Except for the special circumstance in which
historians record events they themselves have witnessed,
historical facts can only be known through intermediary
sources. These include testimony from living witnesses;
narrative, legal, financial, and other written records;
and the unwritten information derived from the physical
remains of past civilizations. The relation between evidence
and fact is rarely simple and direct. Historians must assess
their evidence with a critical eye. In this process, the
historian must respect the facts, avoid ignorance and error
as far as possible, and create a convincing, intellectually
satisfying interpretation.
Western historiography originated with the
ancient Greeks, and the standards and interests of the Greek
historians dominated historical study and writing for centuries.
In the 5th century BC Herodotus and Thucydides recorded
contemporary or near-contemporary events in prose narratives
of striking style, depending as much as possible on eyewitnesses
or other reliable testimony for evidence. Roman historian Sallust developed a political analysis, based on human motivation,
which had a long and pervasive influence on historical writing.

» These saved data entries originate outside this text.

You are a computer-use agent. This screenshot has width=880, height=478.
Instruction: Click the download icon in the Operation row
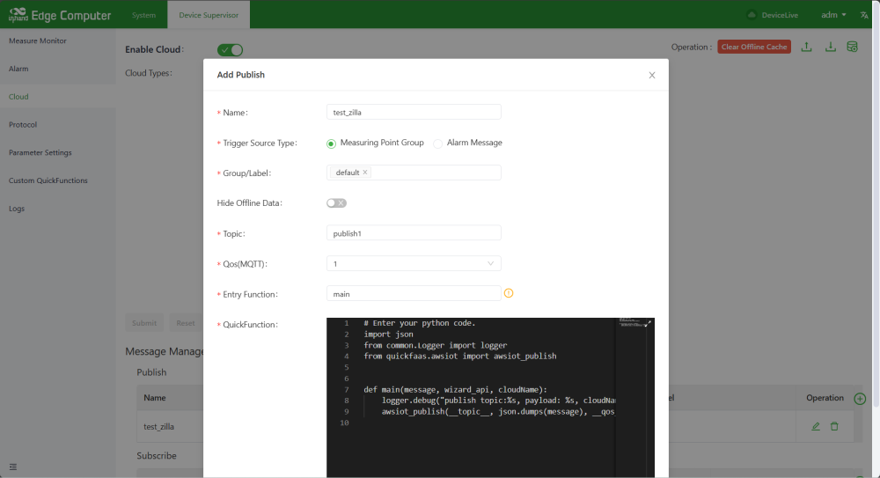click(x=830, y=48)
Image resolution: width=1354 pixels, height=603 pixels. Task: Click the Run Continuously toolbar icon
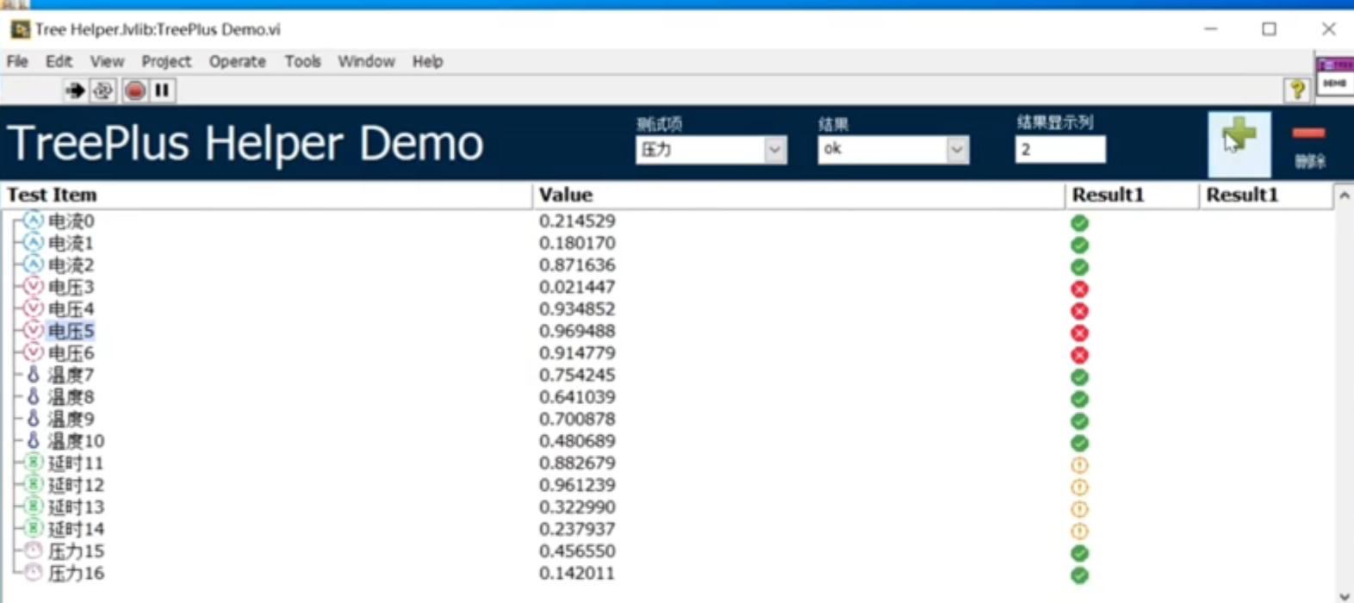(103, 90)
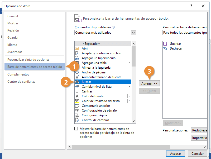This screenshot has width=211, height=159.
Task: Click the horizontal scrollbar right arrow
Action: tap(205, 147)
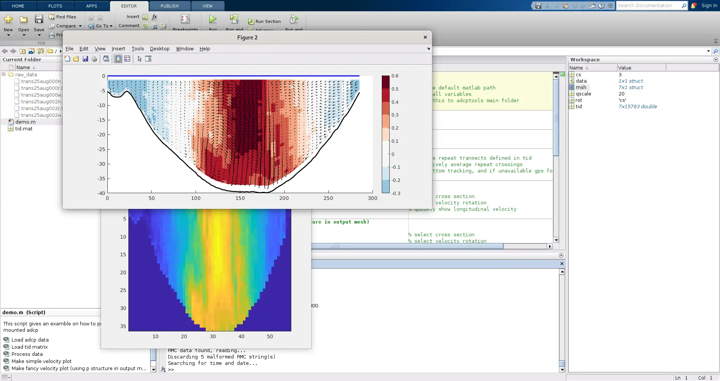Click the Print Figure icon in Figure 2

94,59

During the 4th century AD, Christianity introduced new subjects
and approaches to history, mingling secular and religious
history with moral interpretation.
With the disintegration of the Western Roman
Empire in the 5th century, many monasteries kept continuing
annals that recorded events year by year, with no attempt
at artistic or intellectual elaboration. The renewal of
classical education in 15th-century Italy encouraged a secular
and realistic approach to political history. While the classical
traditions had emphasized literary skill and interpretation
at the expense of basic research, many European scholars
from the 16th century onward systematically collected sources
for their histories.
In the 18th century all facets of civilization
were included in a historiography of sweeping intellectual
scope, although some of the era's historians displayed a
rather careless evaluation of evidence. With the work and
influence of 19th-century historians, history achieved its
identity as an independent academic discipline with its
own critical method and approach. By the 20th century, history
was firmly established in European and American universities
as a professional field, resting on exact methods and making
productive use of archival collections and new sources of
evidence.
In recent years, historiography has been
affected by the belief that no accumulation of facts constitutes
history as an intelligible structure and that no historian
can be a totally objective recorder of reality. Furthermore,
the scope of history has expanded immeasurably, both in
time, as archaeology and anthropology have provided knowledge
of earlier ages, and in breadth, as fields of inquiry such
as economic history and the history of ideas have emerged
and refined their methods and goals.
(530 words)
11. Historians try to sort through the facts
to discover patterns of meaning because ________. (
C )
(a) their concern is to collect and record facts
(b) they can find something new every time
(c) the facts may be incomplete or biased
(d) the facts need to be renewed all the time
12. Historical facts are usually known through ________. (
B
)
(a) events that historians themselves have witnessed
(b) written and unwritten intermediary sources
(c) intellectual interpretation created by historians
(d) testimony from living witnesses
13. Of early Western historiography, ________ seemed
to be the most influential. (
C
)
(a) Roman historians
(b) Christianity
(c) Greek historians
(d) monastery
14. The fall of the Western Roman Empire took place in ________
century. (
A )
(a) the 5th
(b) the 15th
(c) the 16th
(d) the 18th
15. Which
of the following statements is true?
( D
)
(a) Accumulation of facts constitutes history as an intelligible structure.
(b) History had its greatest achievement in the 19th century.
(c) A historian did not become a profession until the 20th century.
(d) There has been a scope expansion of history both in time and breadth.